CONCLUSION: These findings demonstrate a lesion-localized increase in Tc17 cells in an atherosclerotic mouse model. Tc17 cells appeared to be non-atherogenic, in contrast to their Tc0 counterpart.

1. Introduction

Atherosclerosis, the most frequent underlying pathology of cardiovascular disease, is characterized by both the buildup of cholesterol as well as chronic inflammation within the wall of large- and medium-sized arteries. T cells are observed in both early and advanced atherosclerotic lesions and have been shown to contribute to lesion initiation and progression. Different subsets of CD4+ helper-T cells have been extensively described and studied in the context of atherosclerosis. A pro-atherogenic function is ascribed to the interferon-γ (IFN-γ)-producing T helper 1 (Th1) subset,, whereas the interleukin (IL)-10-producing regulatory T cells (Tregs) are atheroprotective., The role of the Th2 subset, characterized by the production of IL-4 and IL-5, is more controversial. Whereas the signature Th2 cytokines IL-4, IL-5, and IL-33 are reported to inhibit atherosclerosis development,,, reduced Th2 responses and IL-4 deficiency were also reported to decrease lesion formation, suggesting a pro-atherogenic role for Th2 cells as well. Finally, the IL-17-producing Th17 subset is known to drive autoimmunity and atherogenesis via activation of the endothelium, increasing pro-inflammatory cytokine production, and contributing to macrophage recruitment. In contrast, loss of suppressor of cytokine signalling (SOCS) 3 in T cells, resulting in increased IL-17 and IL-10 production, reduces atherosclerotic lesion development. This effect is mediated via the induction of an anti-inflammatory macrophage phenotype and a reduction in vascular inflammation. Interestingly, treatment with recombinant IL-17 resulted in reduced expression of vascular cell adhesion molecule-1 (VCAM-1) as well as reduced T-cell infiltration in the lesions, suggesting the aforementioned atheroprotective effects of SOCS3 knockout are at least in part mediated via IL-17.

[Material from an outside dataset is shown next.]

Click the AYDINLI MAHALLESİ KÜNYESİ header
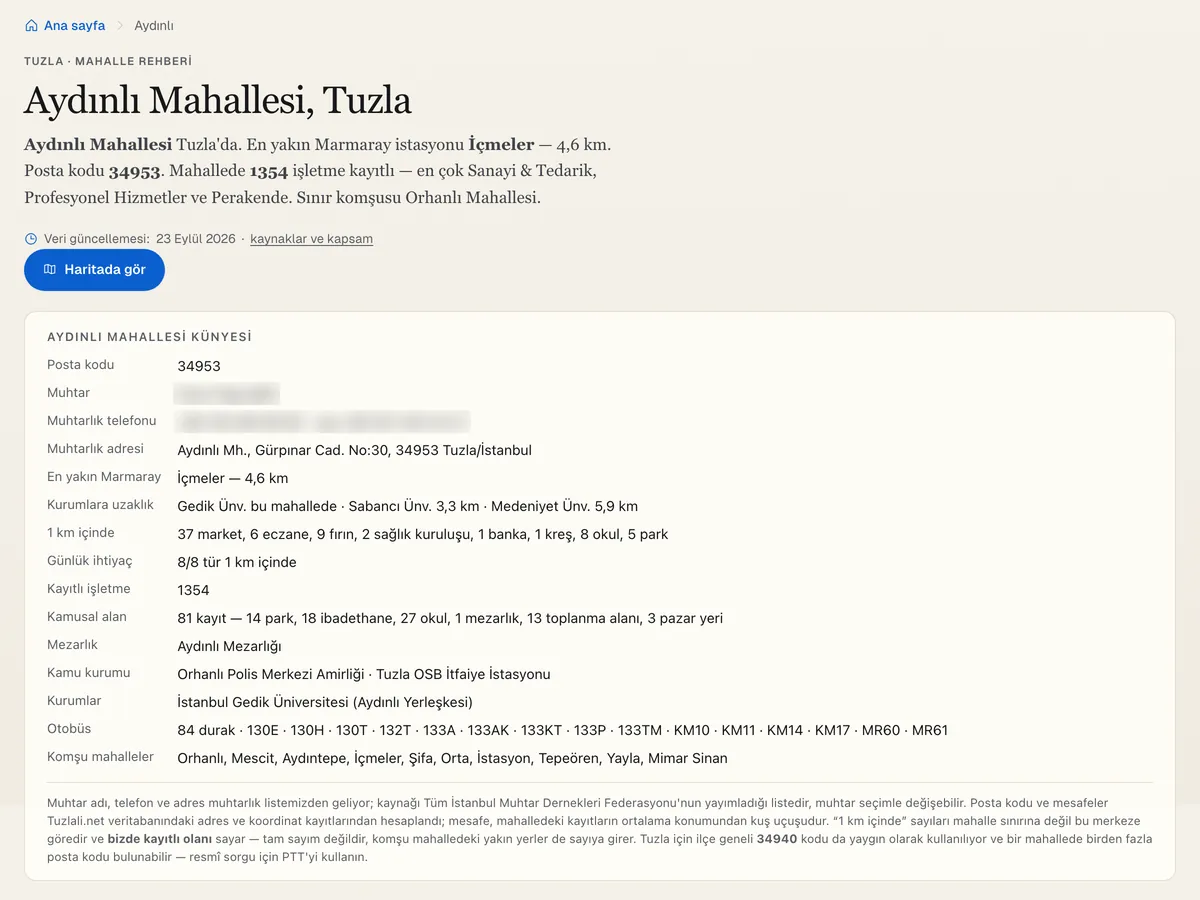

In a similar vein to their CD4+ T-cell counterparts, CD8+ T cells can be categorized into subsets based on their cytokine production. Upon activation of CD8+ T cells, cytokines released by antigen-presenting cells (APCs) can influence the differentiation of the CD8+ T cells into different subsets. The cytokines IL-2 and IL-12 drive CD8+ T cells towards a Tc1 phenotype through the induction of the transcription factor T-box-containing protein expressed in T cells (T-bet)., Tc1 cells are known for their cytotoxic function and expression of effector molecules, such as granzymes, perforin, IFN-γ, and TNF-α., These cells confer protection against intracellular infections, as well as cancer. Alternatively, the release of IL-4 by the APCs polarizes CD8+ T cells towards a Tc2 phenotype. These cells express the transcription factor GATA3 and are characterized by the production of the cytokines IL-4, IL-5, and IL-13., This cell type is known to propagate allergic reactions and contribute to autoimmune disorders, such as arthritis. Finally, exposure to the cytokines IL-6, IL-21, and TGF-β drives CD8+ T cells to differentiate towards a Tc17 phenotype, by inducing the expression of the transcription factors RAR-related orphan nuclear receptor γt (RORγt) and IFN regulatory factor 4., Tc17 cells are characterized by their production of IL-17 and have been shown to play a pro-inflammatory role in several autoimmune disorders, such as multiple sclerosis, diabetes, and arthritis.,

The roles of CD8+ T-cell subsets in atherosclerosis remain largely unexplored, although some studies are suggesting that these cells may be involved. Tc1 cells have been implicated in atherogenesis, as IFN-γ-producing CD8+ T cells potentiated atherosclerosis development in apolipoprotein E-deficient (apoE−/−) mice. Additionally, IFN-γ produced by CD8+ T cells was shown to contribute to monopoiesis during early lesion development in low-density lipoprotein receptor-deficient (LDLr−/−) mice. Moreover, ApoE−/− mice deficient in E3-ligase CBL-B showed an increase in INF-γ and granzyme B-producing CD8+ T cells, resulting in enhanced macrophage killing and atherosclerosis. Finally, an increase in IL-17-producing CD8+ T cells in the circulation of humans has been associated with a higher incidence of myocardial infarction, hinting at a role for Tc17 cells in cardiovascular disease. However, direct evidence showing a causal relation between Tc17 cells and atherosclerosis is lacking.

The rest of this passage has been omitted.